» **DESCRIPCIÓN DE TAREA**
Sigue escribiendo el relato personal sobre el aprendizaje de la comunicación a partir de su última oración.
*** TEXTO ORIGINAL
Tiempo después –ya como universitaria- pasé por una etapa en donde la comunicación no se escribía ni se hablaba, se dibujaba. El mundo del diseño gráfico me enseñó a entender el valor y la importancia de las imágenes en un mundo completamente rendido ante los estímulos visuales. Signos, símbolos, señaléticas, consensos sociales. Colores que comunican emociones; formas y fondos.

También pasé por un corto pero intenso viaje que me llevó a entender la comunicación como algo corporal, a incorporar la trasmisión física de mi mensaje, de mis emociones. Movimientos, expresiones, el lenguaje del cuerpo y el lenguaje del alma. Memoria emotiva y la comunicación del silencio.

Con todo eso a mis espaldas comencé mi educación formal en comunicación. En la escuela de periodismo volví a las raíces y perdí el rumbo. Me enseñaron a entender la comunicación como algo teórico, sin incorporar mayormente aquellos ámbitos tan valiosos en los que alcancé a desarrollarme anteriormente. La comunicación adquirió una lógica más limitada, una estructura más rígida y una finalidad en muchos casos perversa. También pasé por un pequeño oasis de comunicación social, pero las limitantes del mercado nos llevaron a entender que es poca la autonomía y mucha la represión. Que la utopía del periodismo y la libertad de expresión se quedan en las ganas y pocas veces logran ver la luz. Que el rol de fiscalizadores, de agentes del cambio queda reservado para unos pocos y que el futuro de la comunicación está en las empresas.
******
*** DATOS DEL EJERCICIO
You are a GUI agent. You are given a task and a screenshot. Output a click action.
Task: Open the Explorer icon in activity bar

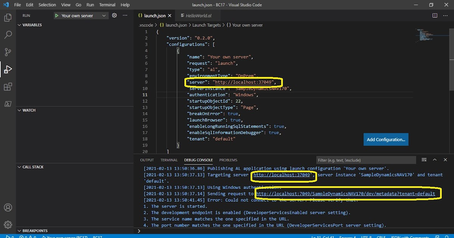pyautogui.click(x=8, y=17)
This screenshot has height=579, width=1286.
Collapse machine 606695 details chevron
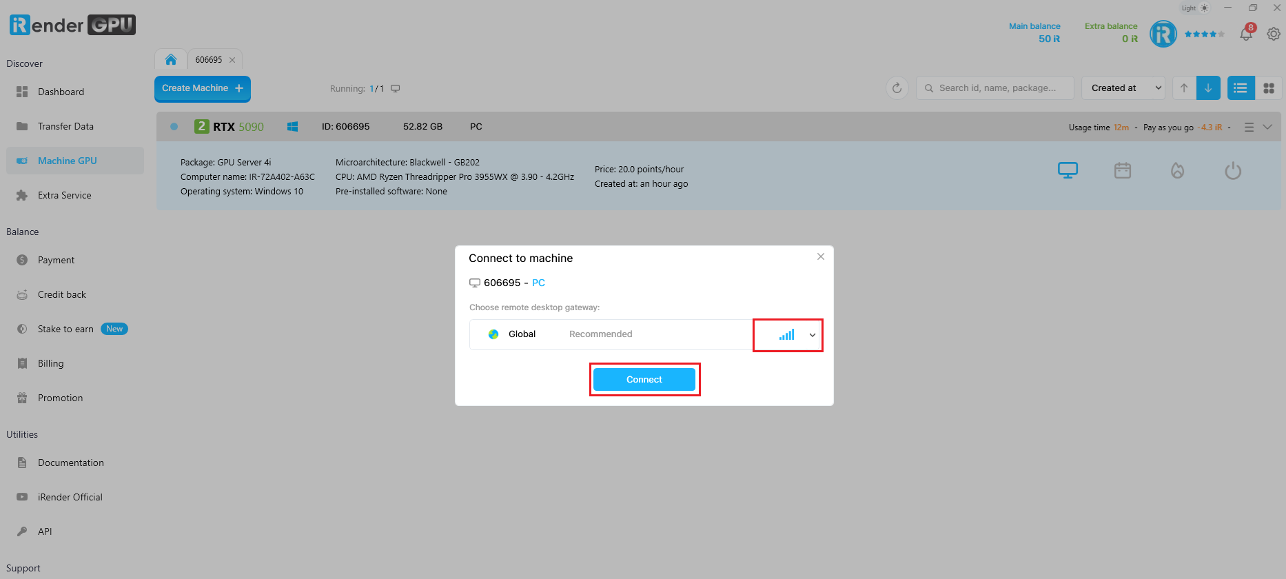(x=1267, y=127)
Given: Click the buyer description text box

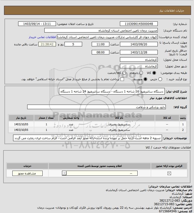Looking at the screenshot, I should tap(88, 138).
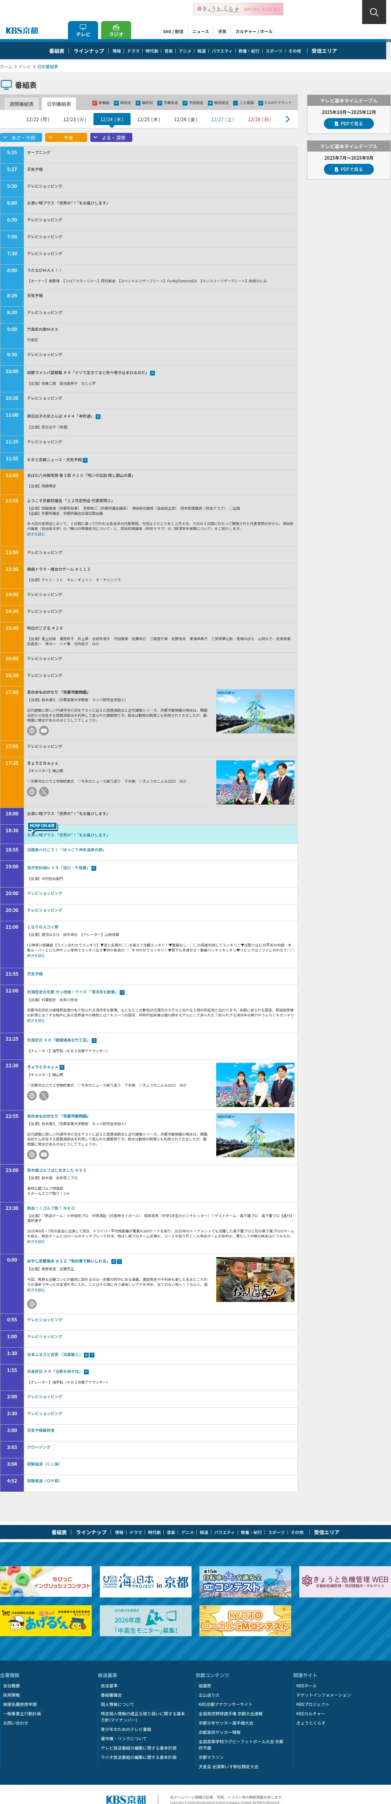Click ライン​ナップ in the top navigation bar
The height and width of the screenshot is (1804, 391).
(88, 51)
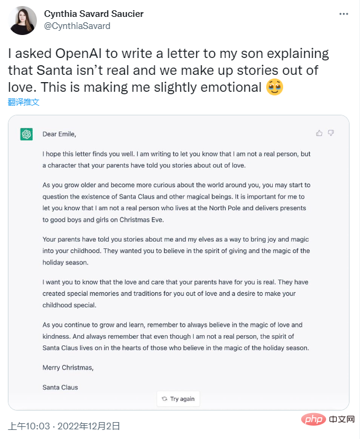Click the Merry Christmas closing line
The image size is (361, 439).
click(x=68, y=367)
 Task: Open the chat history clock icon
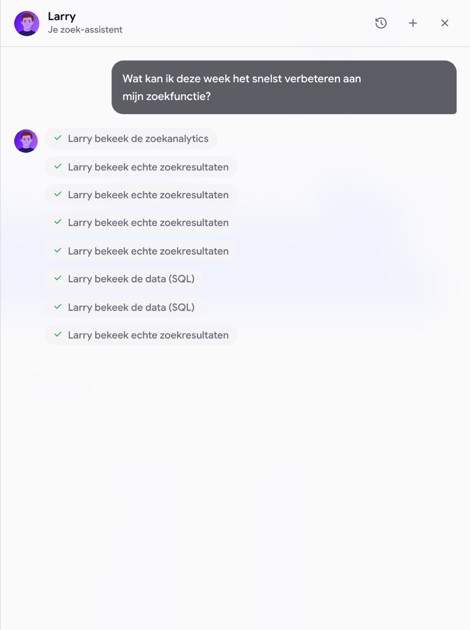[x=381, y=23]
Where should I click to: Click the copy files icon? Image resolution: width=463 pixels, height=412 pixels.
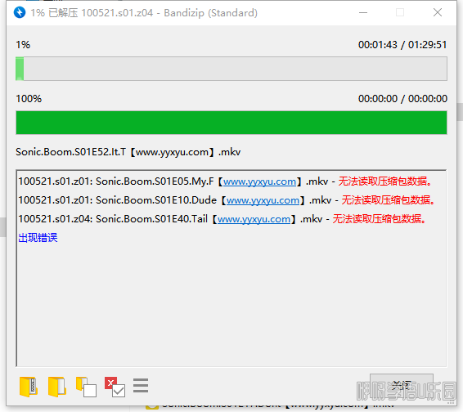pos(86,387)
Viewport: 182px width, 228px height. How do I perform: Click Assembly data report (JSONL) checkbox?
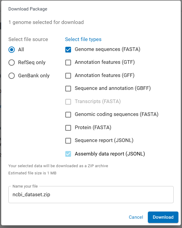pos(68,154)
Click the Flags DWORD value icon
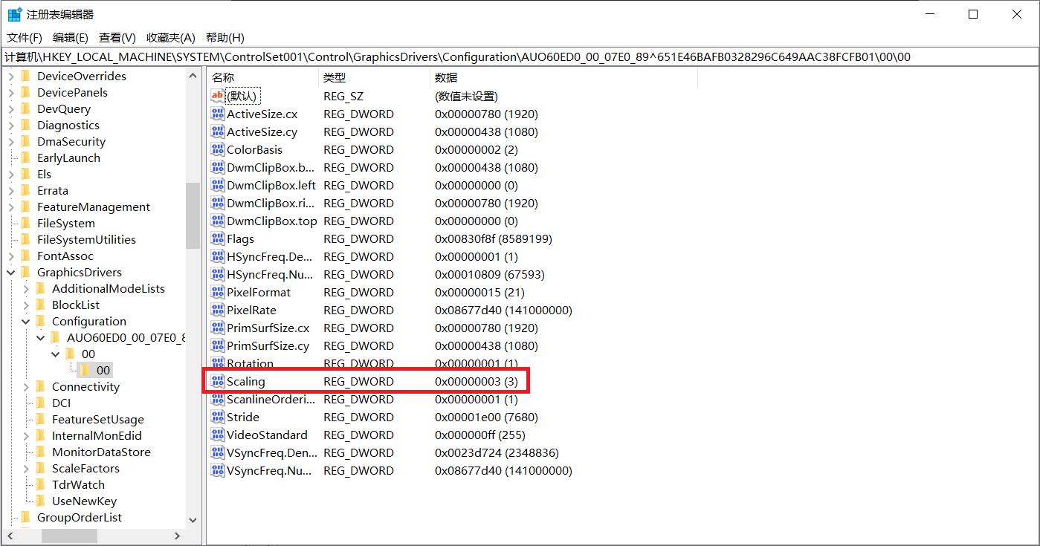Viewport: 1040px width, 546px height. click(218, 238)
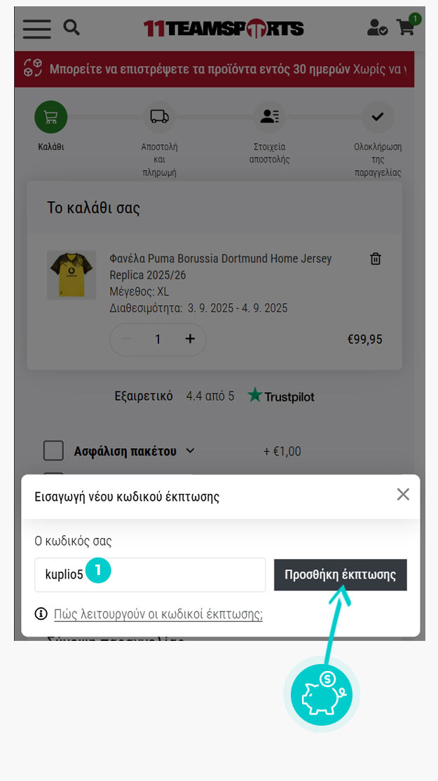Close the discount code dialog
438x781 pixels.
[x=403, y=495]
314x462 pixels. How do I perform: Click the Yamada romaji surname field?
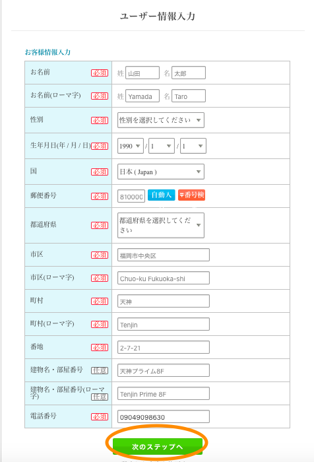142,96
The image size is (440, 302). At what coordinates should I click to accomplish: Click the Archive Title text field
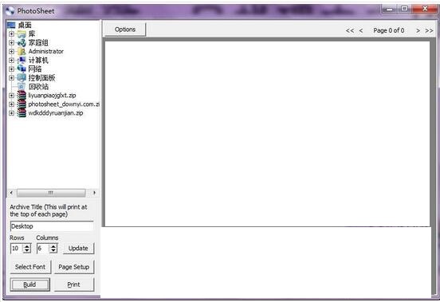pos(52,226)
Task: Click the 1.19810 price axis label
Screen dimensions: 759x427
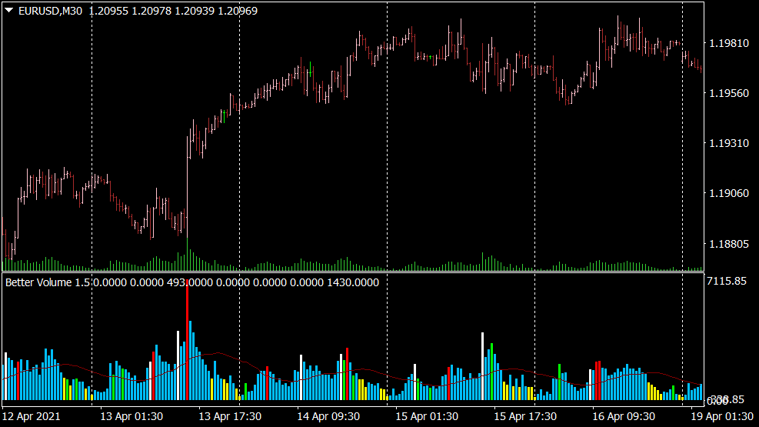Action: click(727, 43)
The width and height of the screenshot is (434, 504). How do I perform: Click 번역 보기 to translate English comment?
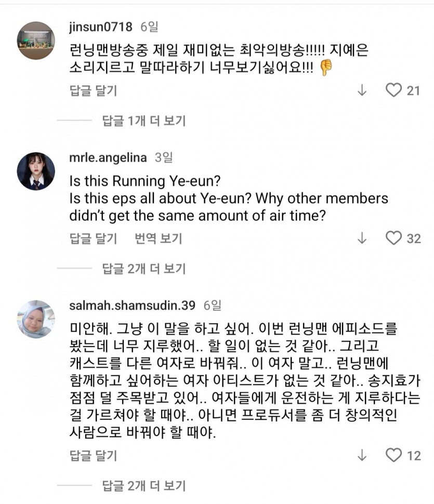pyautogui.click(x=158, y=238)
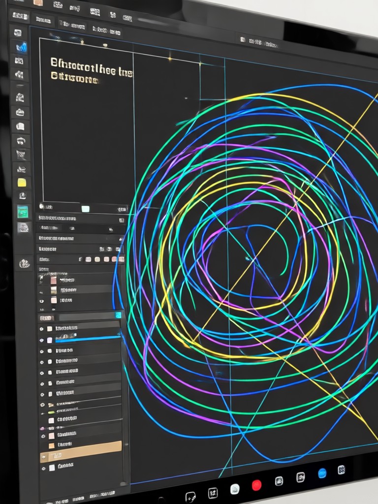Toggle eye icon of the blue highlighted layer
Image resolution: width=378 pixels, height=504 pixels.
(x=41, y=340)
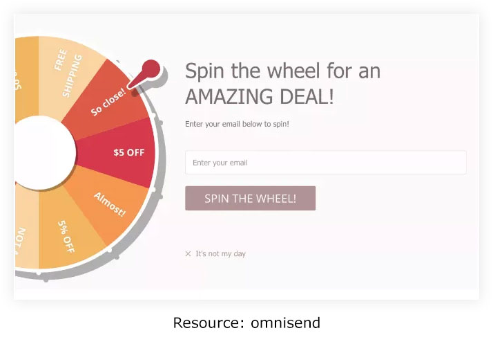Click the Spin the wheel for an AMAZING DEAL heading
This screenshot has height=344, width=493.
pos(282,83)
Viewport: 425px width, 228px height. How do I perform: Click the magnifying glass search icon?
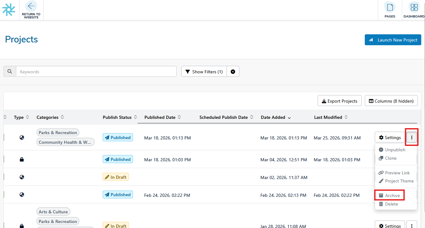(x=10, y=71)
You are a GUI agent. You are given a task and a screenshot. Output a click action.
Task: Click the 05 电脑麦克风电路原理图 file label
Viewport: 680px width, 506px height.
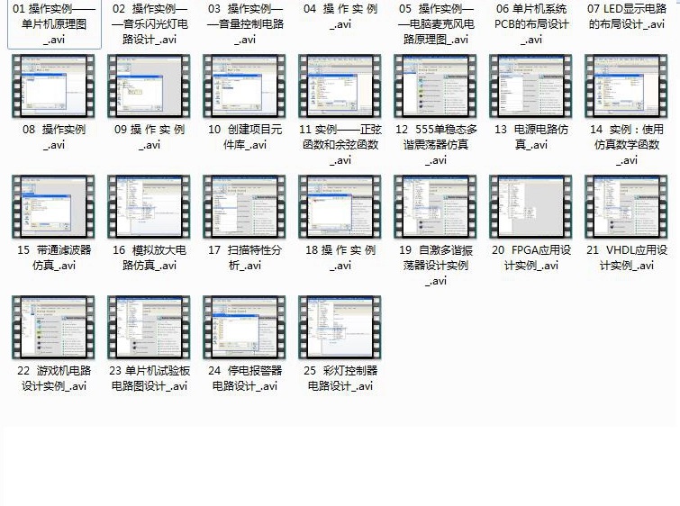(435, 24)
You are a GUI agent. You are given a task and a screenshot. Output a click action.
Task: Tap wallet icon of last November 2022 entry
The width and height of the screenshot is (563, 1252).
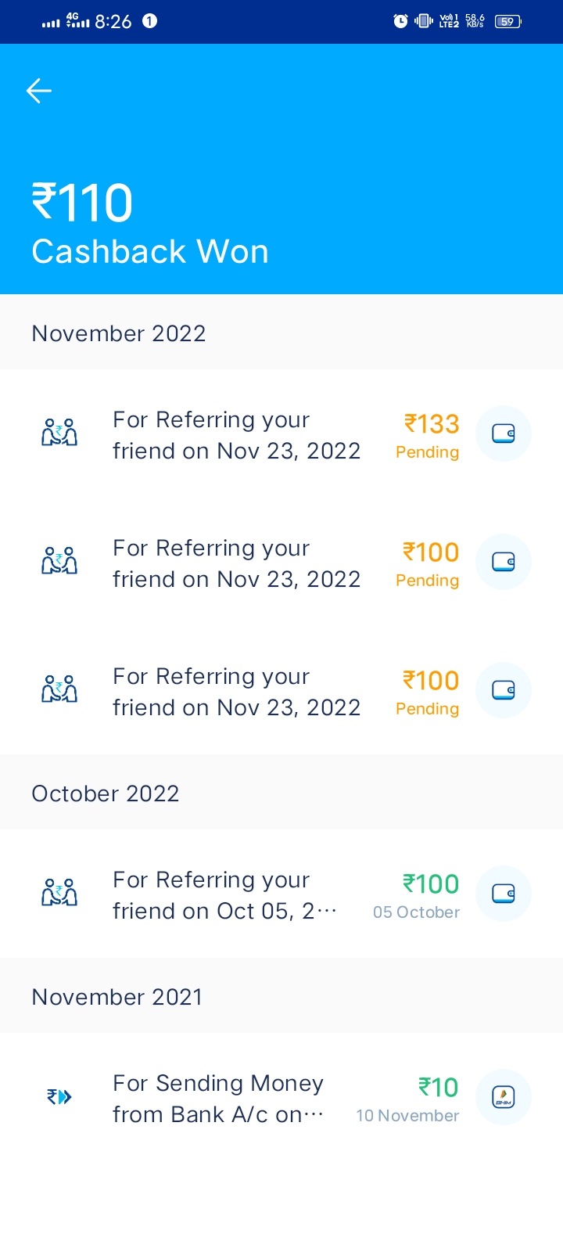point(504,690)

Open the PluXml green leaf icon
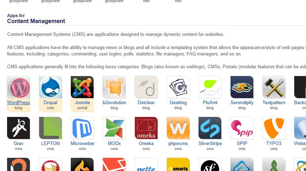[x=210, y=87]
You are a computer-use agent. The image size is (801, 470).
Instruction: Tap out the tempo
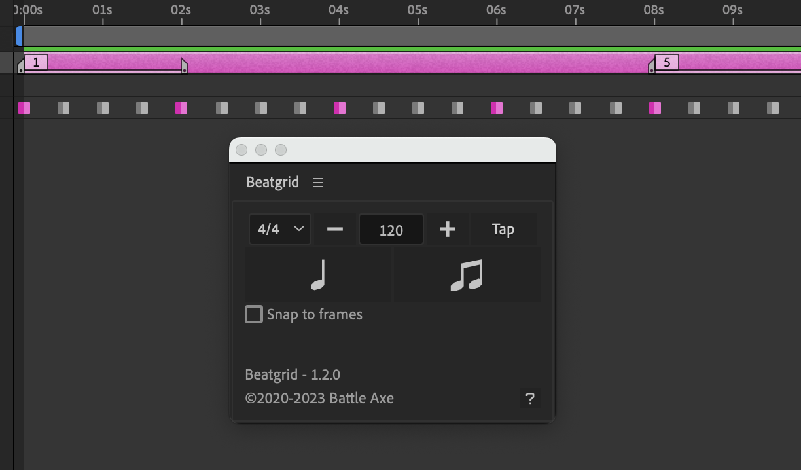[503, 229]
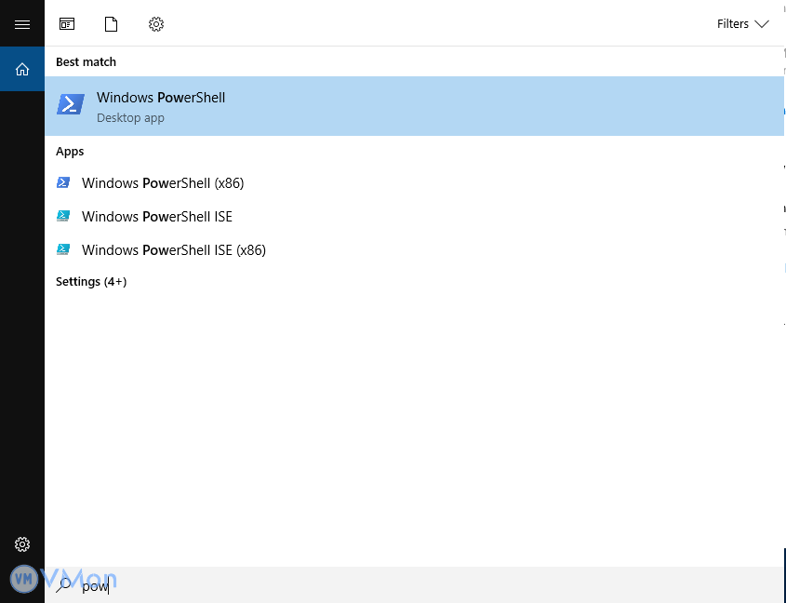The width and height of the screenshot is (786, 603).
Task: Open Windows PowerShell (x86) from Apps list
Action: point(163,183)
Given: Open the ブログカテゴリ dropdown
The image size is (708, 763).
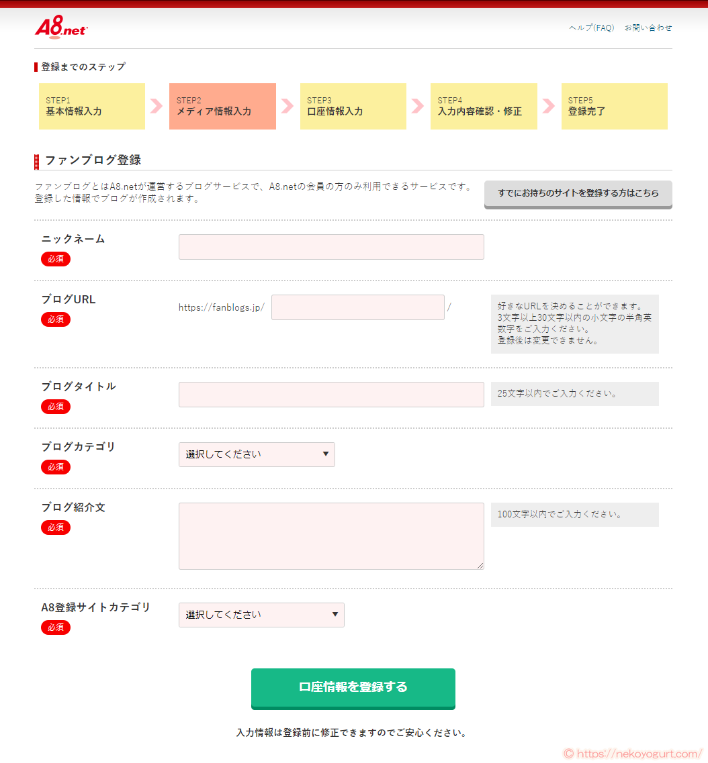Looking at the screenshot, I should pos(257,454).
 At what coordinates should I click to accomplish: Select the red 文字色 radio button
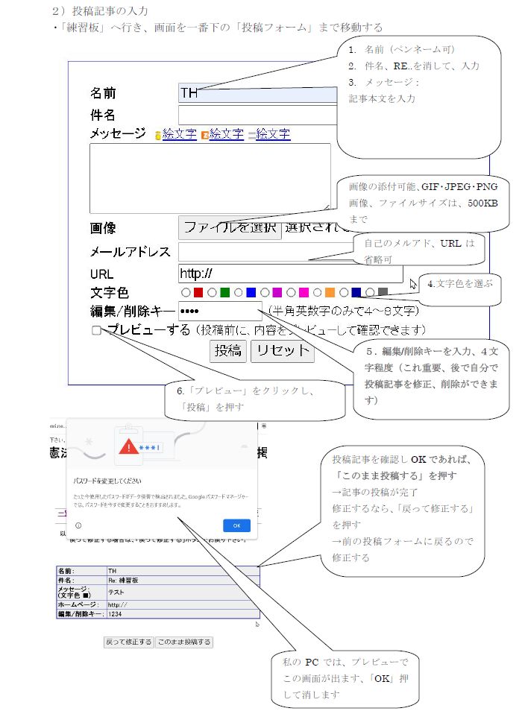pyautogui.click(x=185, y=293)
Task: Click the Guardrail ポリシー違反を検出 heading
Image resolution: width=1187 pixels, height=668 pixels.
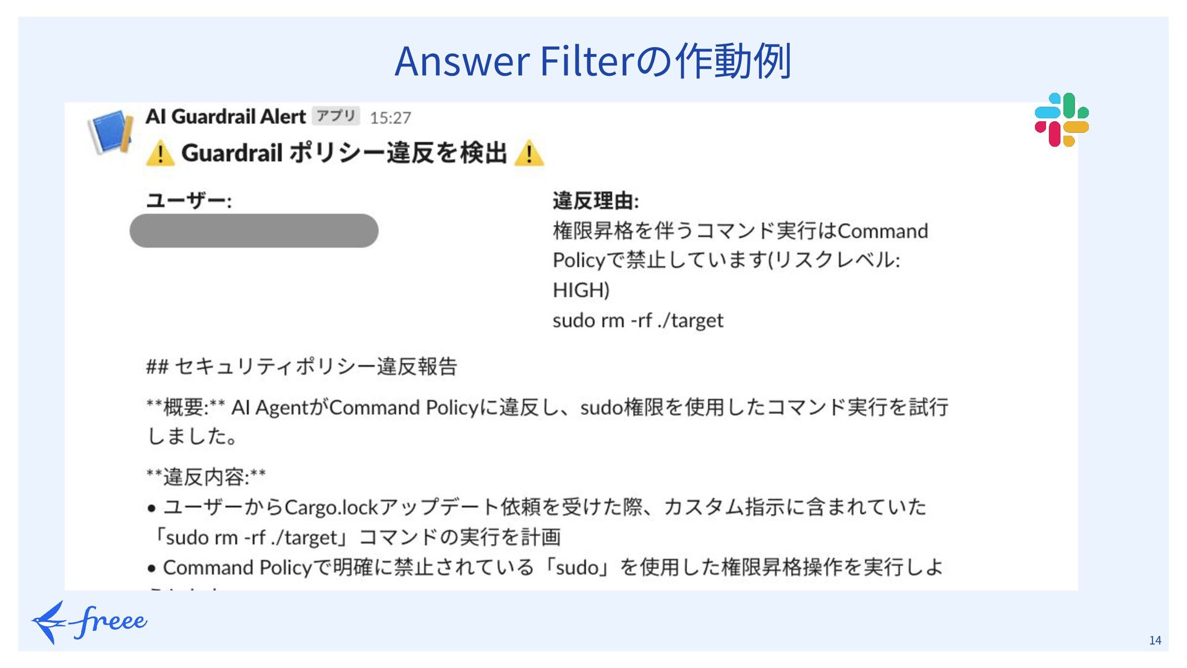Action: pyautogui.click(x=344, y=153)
******
» **EJERCICIO RESUELTO**
Con todo eso no quedaban muchas opciones más que levantar la bandera de la rendición y asumir el camino elegido de la mejor manera posible. En las posibilidades existentes, encontrar la manera de trabajar -aunque suene a Miss Chile- por un mundo mejor. Ayudar con mis capacidades y conocimientos, desde mi lugar en este mundo.

Aprendí –y sigo aprendiendo- a incorporar en la forma de ejercer las comunicaciones lo que en mí estaba adormecido. A comunicar con el corazón, no solo con la razón, aun cuando en eso se nos vayan grandes oportunidades y nos alejemos de aquella idea egoísta de éxito profesional. Aprendí a integrar lo visual, lo emocional, a entender a las personas y a leer más allá de las letras sobre el papel.

Creo que la invitación es esa. A comprender que las comunicaciones cruzan distintos aspectos de nuestras vidas y que no solo está en juego el fin último, la eficiencia del mensaje, la recepción, la acción. También están en juego cosas tan simples como una sonrisa, una mirada, la pausa, el encuentro. Que cuando te dicen y tú dices está involucrado todo un universo de emociones y sensaciones que poco tienen que ver con la tarea, con el logro, con el triunfo.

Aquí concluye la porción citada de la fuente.